Расставаясь с родными, он сказал «нечаянно»:
«— А ведь кто знает, может, и последний раз видимся».
Придя к Соне (придя впервые), вдруг говорит тоже как бы «нечаянно»:
«— Я к вам в последний (!) раз пришел… я, может быть, вас не увижу больше…»
Потом:
«— Я сегодня родных бросил, мать и сестру. Я не пойду к ним теперь. Я там всё разорвал… У меня теперь одна ты. Пойдем вместе…»
И, наконец, уходя:
«— Если же приду завтра, то скажу тебе, кто убил Лизавету. Прощай!.. Прощай. Руки не давай. Завтра!..»
Раскол, раскол, опять раскол. Все время, везде, во всем раскол, раздвоение. В каждой сцене, в каждой реплике, даже в каждом жесте и слове и, уж конечно, — между ними. Расколота вся речь, интонация, звук каждый — и тот расколот. Раскольникова не только и не столько видеть надо, но прежде всего — слушать, слышать. «Корчащееся слово» — надтреснутый звук, срывающийся голос, прерывистое, лихорадочное дыхание.

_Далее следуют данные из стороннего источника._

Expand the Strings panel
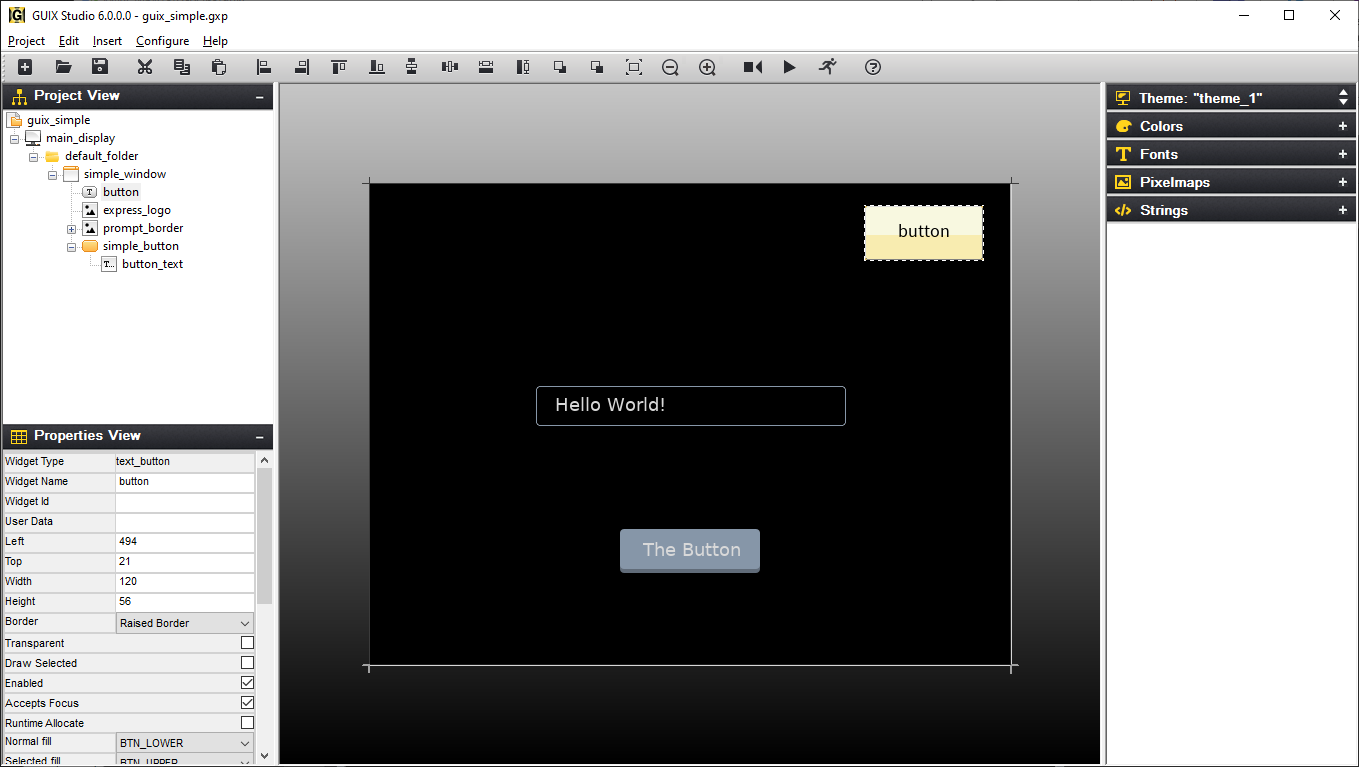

Снова и снова уподобим роман опере или симфонии — как будет исполнять ее дирижер? как будет вестись «партия» Раскольникова? А еще: как будет сочинена эта «партия» в музыке — композитором, который найдет, откроет, создаст наконец адекватный «перевод» романа?
«Любите вы уличное пение?..»
– Не знаю-с… Извините… — пробормотал господин, испуганный и вопросом, и странным видом Раскольникова, и перешел на другую сторону улицы.

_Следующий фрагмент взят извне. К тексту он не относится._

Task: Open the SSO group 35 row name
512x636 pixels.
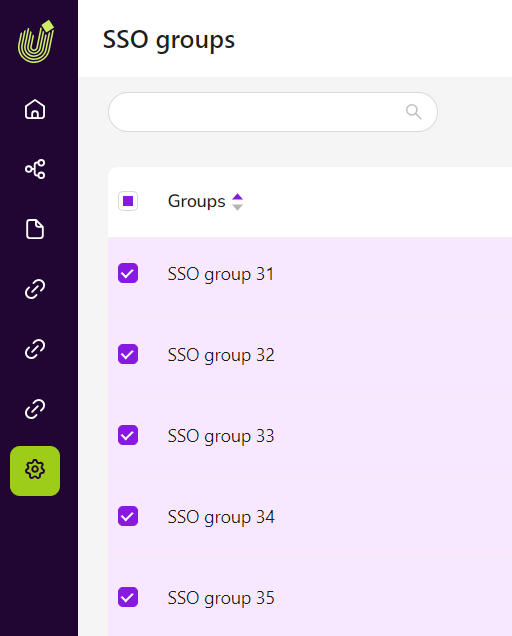Action: (221, 599)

Одна сила — отталкивает, отрезает Раскольникова от людей, другая — неодолимо притягивает, сращивает — хочет срастить — его с ними. И тут: «…право, точно в нем два противоположные характера поочередно сменяются».
Вот он, уже после убийства, едва очнувшись от трехдневного беспамятства, выходит на улицу.
«Было часов восемь, солнце заходило. Духота стояла прежняя; но с жадностью дохнул он этого вонючего, пыльного, зараженного городом воздуха. Голова его слегка было начала кружиться; какая-то дикая энергия заблистала вдруг в его воспаленных глазах и в его исхудалом бледно-желтом лице. Он не знал, да и не думал о том, куда идти; он знал одно: “что все это надо кончить сегодня же, за один раз, сейчас же; что домой он иначе не воротится, потому что не хочет так жить”. Как кончить? Чем кончить? Об этом он не имел и понятия, да и думать не хотел. Он отгонял мысль: мысль терзала его. Он только чувствовал и знал, что надо, чтобы все переменилось, так или этак, “хоть как бы то ни было”, повторял он с отчаянною, неподвижною самоуверенностью и решимостью.